=== THE TASKS ===
1. Sum up the tongue-pictures thread in two sentences.
2. Answer these questions on the tongue-pictures thread:
(a) What does Pearl do when she hears the camera turn on?
(b) What was Minnie chewing on when she stuck out her tongue for one picture?
(c) What caption does Yatak give the second picture?
3. Transcribe the tongue-pictures thread from "and last but" to "tounge out !".

=== TEXT SECTION ===
::::::::::
# "Tongue" pics



## PixiePink

Post pics of your babies with their tongue sticking out! I'll start! 

This is the only one I have of Mackenzie...I don't think he ever stuck his tongue out before or since (he won't even pant if he can help it...).









Minnie - her tongue sticks out almost every time she's sleeping (she was sleeping in both these pics but opened her eyes as I took the picture).

















Sticking out her tongue as I took a picture while she was chewing on a greenie.









This was a lucky shot...really looks like she is sticking out her tongue at me for daring to put silly shoes on her!! :laughing5:


----------



## Emma_H

My favourite tongue pic!


----------



## Emma_H

p.s i love that last one of Minnie!


----------



## unchienne

Oh my goodness. The pictures are sooo cute! I wish I could get one of Pearl. She sticks her tongue out when she gets excited, but she always sucks it back in when she hears the camera cut on. 

Rotten little stinker. LOL


----------



## Mandy

heres some of my guys with sticky out tounges lol

zac first


----------



## Mandy

honey


----------



## Mandy

and last but not least romeo


----------



## jazzman

I think it's harder for me to find a picture in which one of my dogs
Isn't sticking his or her tounge out !


----------



## KayC

Zoey


----------



## Yatak

Lol, Zoey's photo is soooo funny... so cheeky!


----------



## Yatak

I only have two. She hardly ever shows it. =(

A looney one









Polishing the dish


----------



## avbjessup

Those pics are just too cute!!!
::::::::::
=== SOURCE EXCERPT ===

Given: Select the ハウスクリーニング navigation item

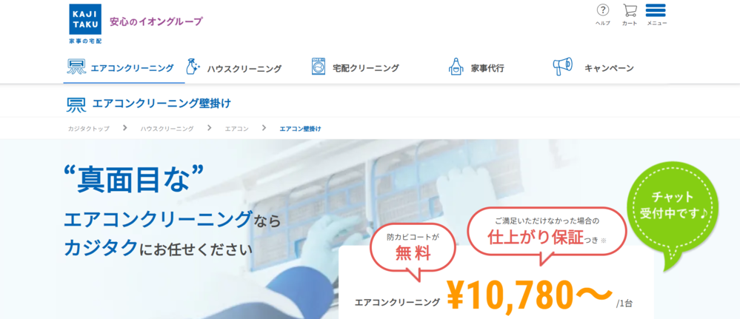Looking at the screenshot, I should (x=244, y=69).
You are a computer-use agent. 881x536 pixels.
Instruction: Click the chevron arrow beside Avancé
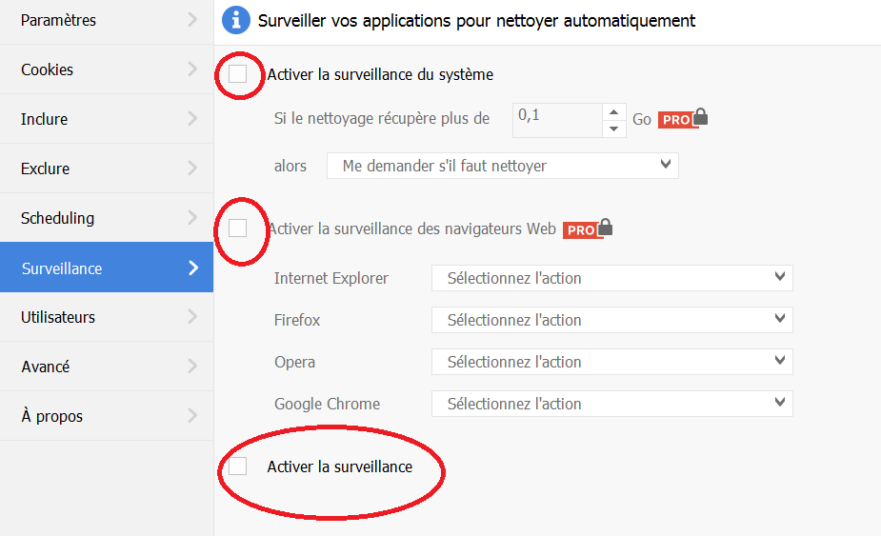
::::::::::
=== SOLVED PROBLEMS ===
1. In the tongue-pictures thread, PixiePink invites members to post pictures of their pets with their tongues sticking out and starts with Mackenzie, who has hardly ever stuck his tongue out, and Minnie, whose tongue sticks out almost every time she sleeps. Several members share their own pictures, some say their dogs rarely show their tongues, and jazzman says it would be harder to find a picture in which one of the dogs isn't sticking a tongue out.

2.
(a) She sucks her tongue back in.
(b) A greenie.
(c) "Polishing the dish"

3.
and last but not least romeo


----------



## jazzman

I think it's harder for me to find a picture in which one of my dogs
Isn't sticking his or her tounge out !